Suggested Read: Network Related Abbreviations You Need To Know
Changing security parameters such as passwords regularly and securely partitioning different portions of a network are two other methods that are invaluable.
Information used to determine network vulnerability is maintained by a number of companies and organizations, including:
- Common Vulnerabilities and Exposures (CVE)
- Computer Emergency Response Team (CERT)
- Microsoft Security Response Center (MSRC)
- Open Source Vulnerability Database (OSVDB)
- Open Web Application Security Project (OWASP)
- SANS Institute
- Secunia vulnerability archive
- SecurityFocus vulnerability archive
- Secwatch vulnerability archive
- Packet Storm Security
- CX Security
Here are the top Commandments of Network Security Practices:
1. Always operate behind a firewall. Choose a hardware firewall such as F5, Palo Alto, Fortigate or Checkpoint in preference to a software firewall, and ensure that the firewall provides both physical and protocol isolation.
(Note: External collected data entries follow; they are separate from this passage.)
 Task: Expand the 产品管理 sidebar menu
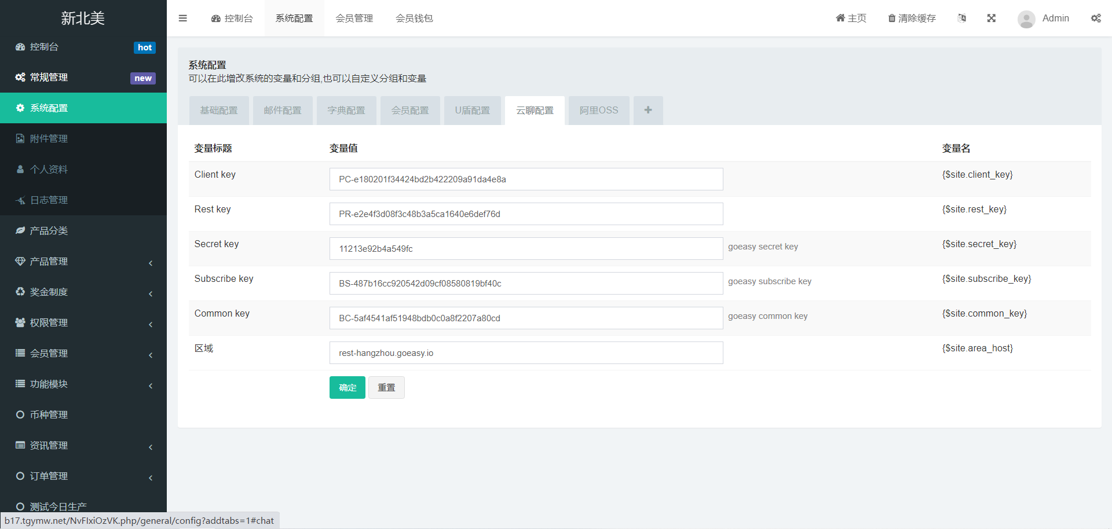coord(83,262)
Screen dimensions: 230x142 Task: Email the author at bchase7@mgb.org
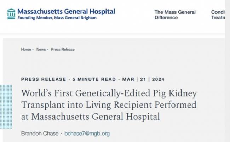coord(87,134)
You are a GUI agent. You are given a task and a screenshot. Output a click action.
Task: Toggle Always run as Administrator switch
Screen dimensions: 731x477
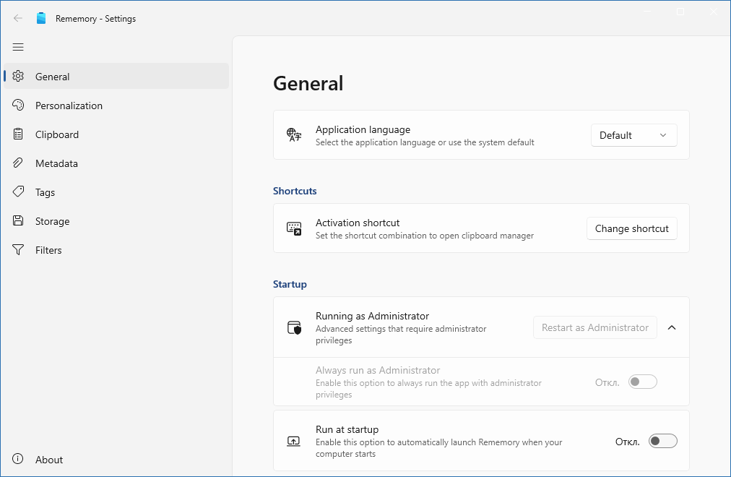642,382
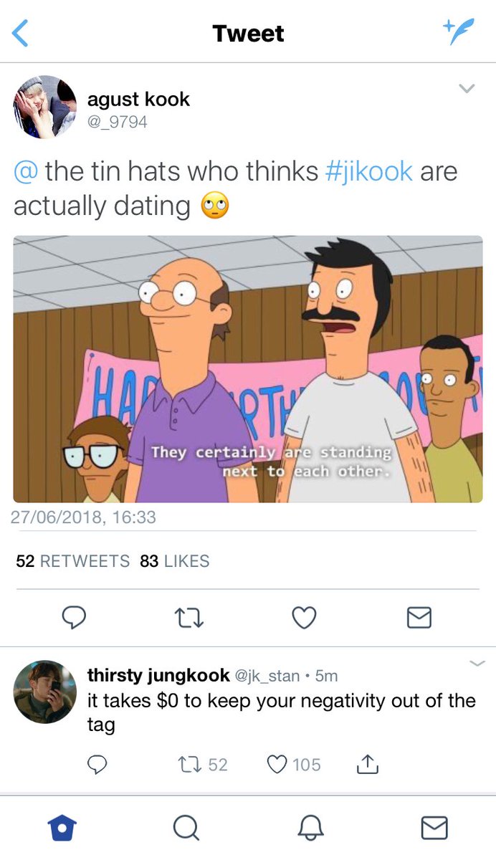The width and height of the screenshot is (496, 860).
Task: View the list of 52 RETWEETS
Action: tap(73, 561)
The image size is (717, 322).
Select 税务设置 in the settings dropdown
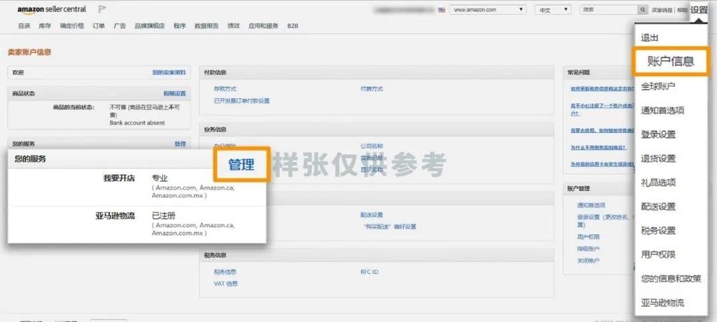(x=658, y=230)
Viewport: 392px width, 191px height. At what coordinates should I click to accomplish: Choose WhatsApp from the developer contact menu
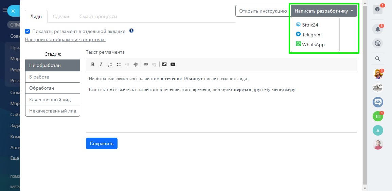coord(313,45)
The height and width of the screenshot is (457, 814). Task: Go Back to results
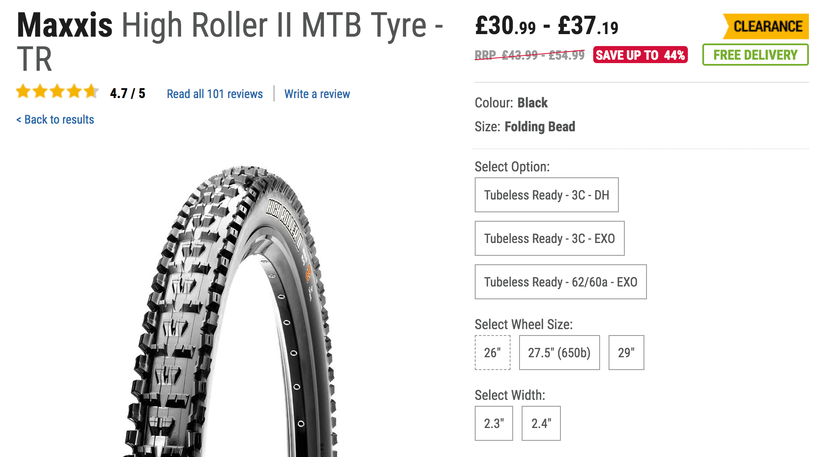click(x=55, y=119)
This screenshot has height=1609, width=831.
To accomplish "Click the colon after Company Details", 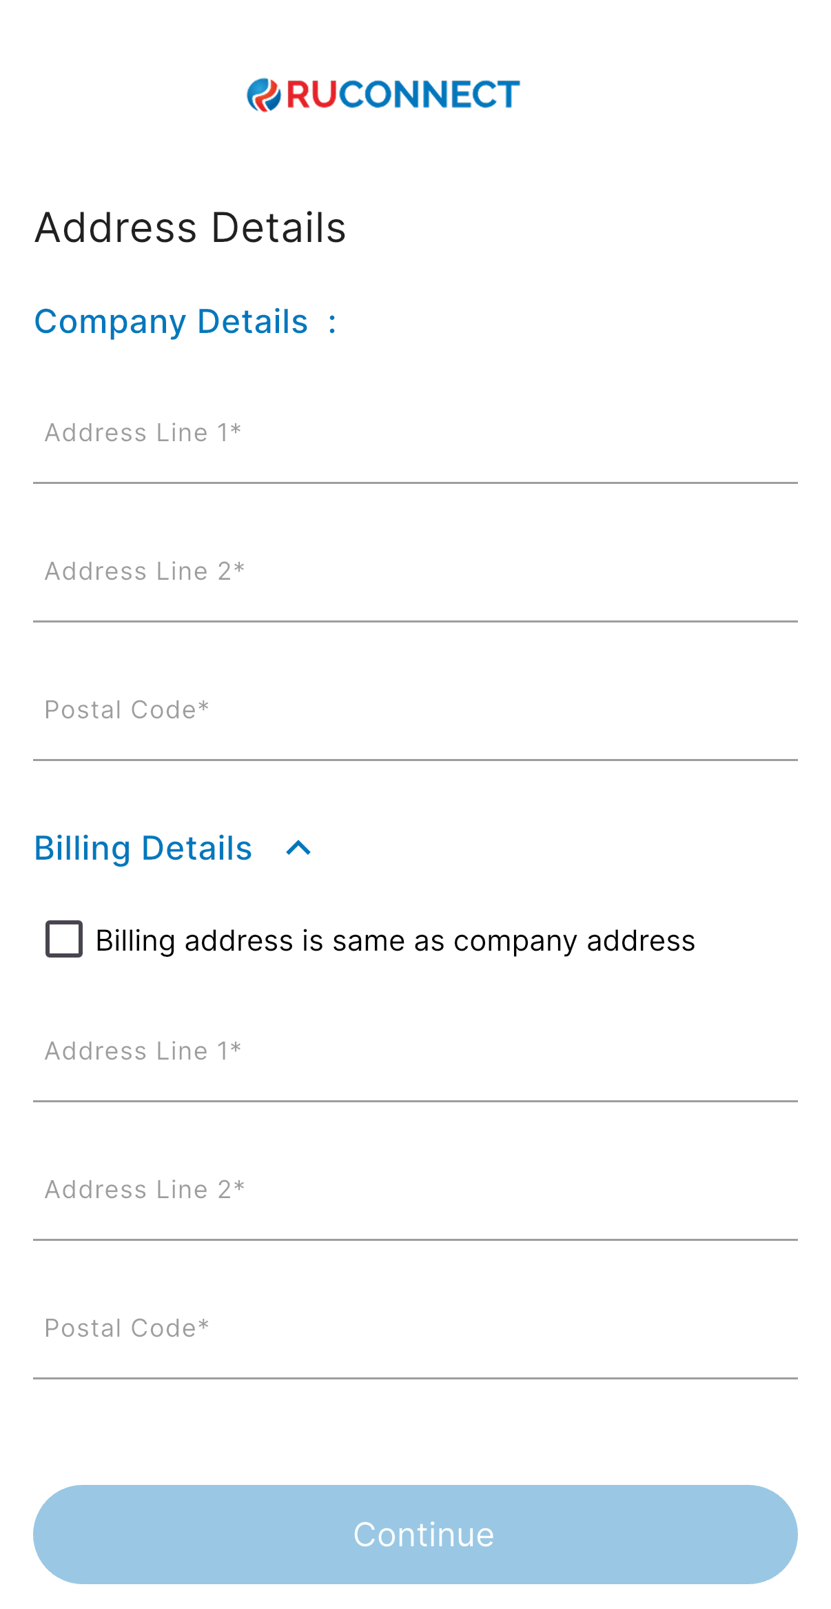I will (333, 323).

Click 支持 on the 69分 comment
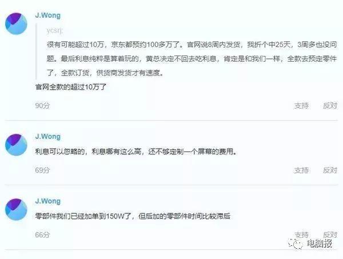(x=301, y=170)
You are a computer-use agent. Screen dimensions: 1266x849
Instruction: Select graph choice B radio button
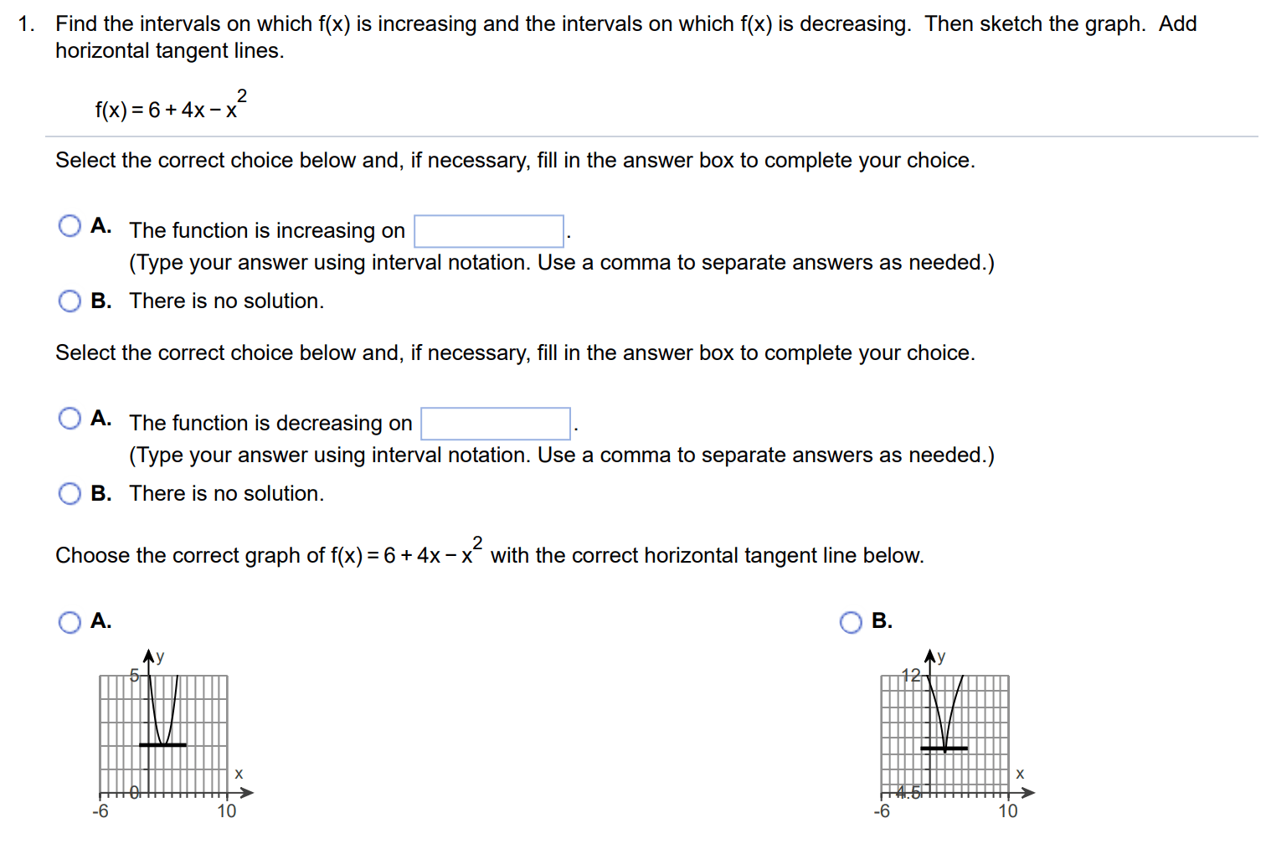coord(851,622)
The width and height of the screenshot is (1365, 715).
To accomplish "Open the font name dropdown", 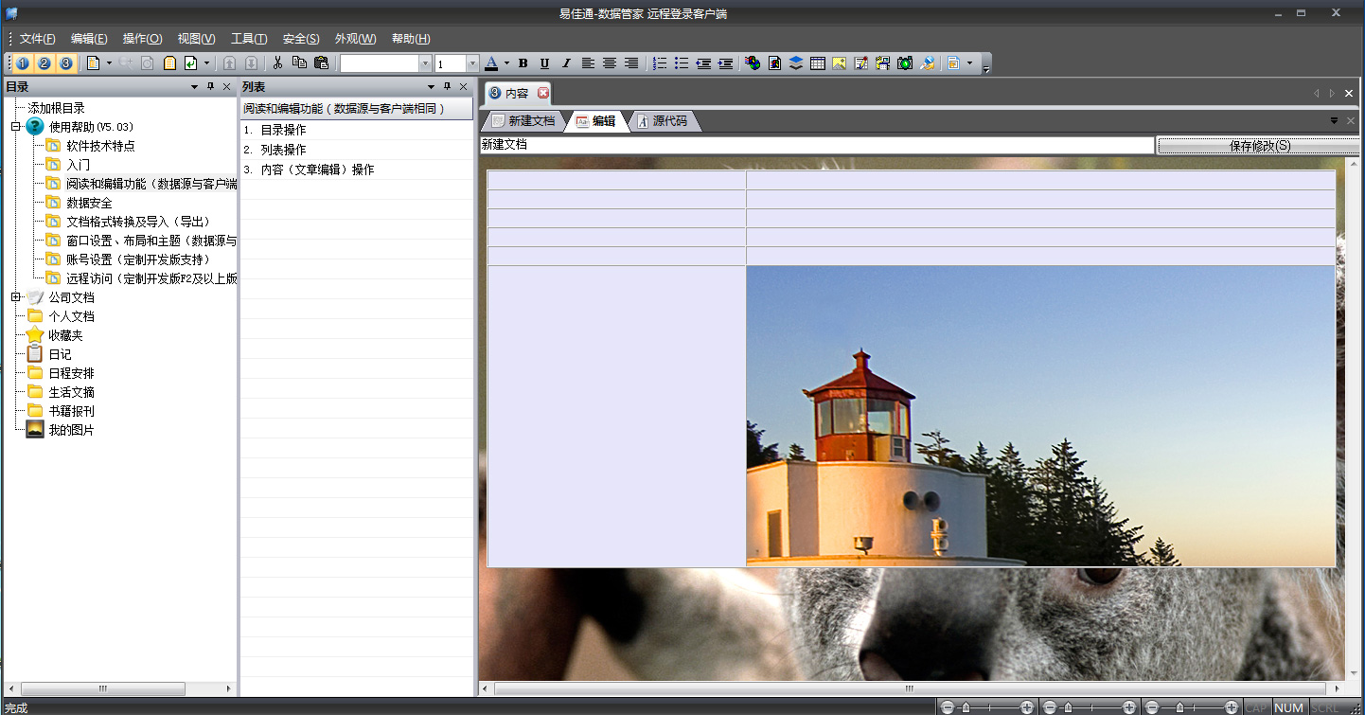I will pos(425,63).
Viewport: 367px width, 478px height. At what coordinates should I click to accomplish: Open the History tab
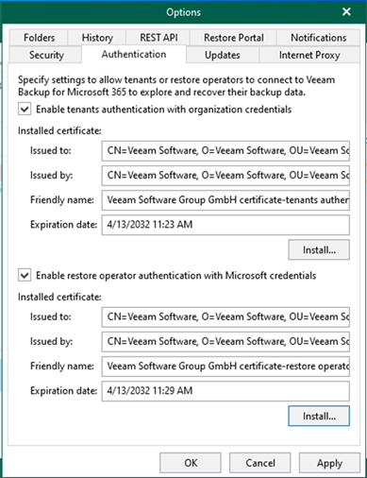97,38

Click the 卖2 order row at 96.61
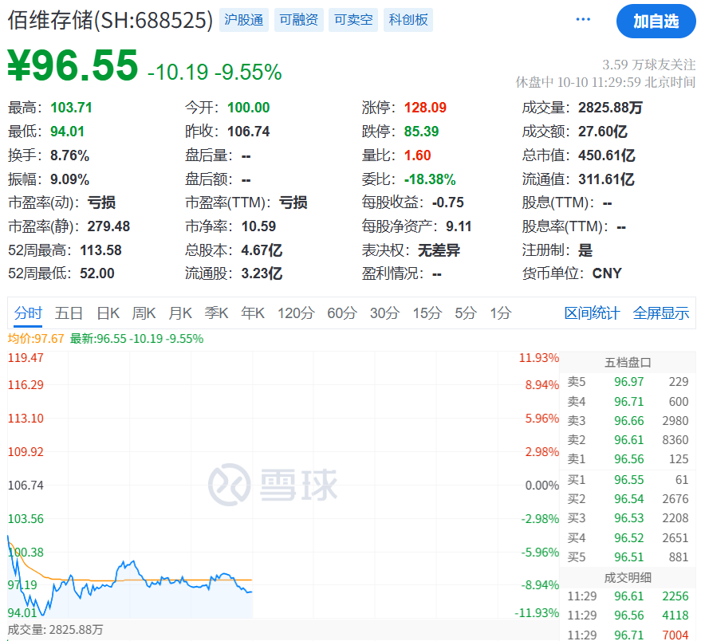628,439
A system attached to the Internet without a firewall can be compromised in minutes.
2. Always change any default password set by the vendor; use passwords that are at least 8-10 characters long and combine upper- and lowercase alphabetic, numeric, symbol characters in strings that are not encountered in a dictionary.
3. Install Anti-virus and spyware scanning software, particularly at the gateways of your network.
4. Have a robust system backup policy. Keep system images for all systems.
5. Always apply update patches as soon as they become available, but have backups available in case problems arise. Pay particular attention to any public network facing software. It is particularly important to patch Web server and Web browser software, for example.
6. Segment your network into subnets. This provides physical isolation by IP addresses within your network.
7. Encrypt any sensitive data and use secure protocols (SSH, HTTPS) for data transfer. Don’t send any data in plain text over any unsecured protocol such as FTP or HTTP.
8. Beware of malicious downloadable content, hyperlinks, and unsolicited or phishing e-mail. Turn off script execution as a default.
9. Lower your attack surface and close all unnecessary ports, and turn off all unused network protocols.
10. Beware of network shares and providing full access to shared resources. Shares offer a potent mechanism for viruses, worms, Trojans, and other malicious software to propagate through a network. Use a strong network operating system access list control policy.
11. Beware of mobile systems and mobile media. Isolate traveling laptops until they are verified safe or fully hardened, and ensure that sensitive systems lock out media such as USB keys.
12. Ensure that you have secure connections when using forms or HTTPS connections. Verify connections by checking the security certificates of sites. Close your browser when a secure session is completed; don’t simply close a browser tab.
13. Make good use of your network operating system’s security policies.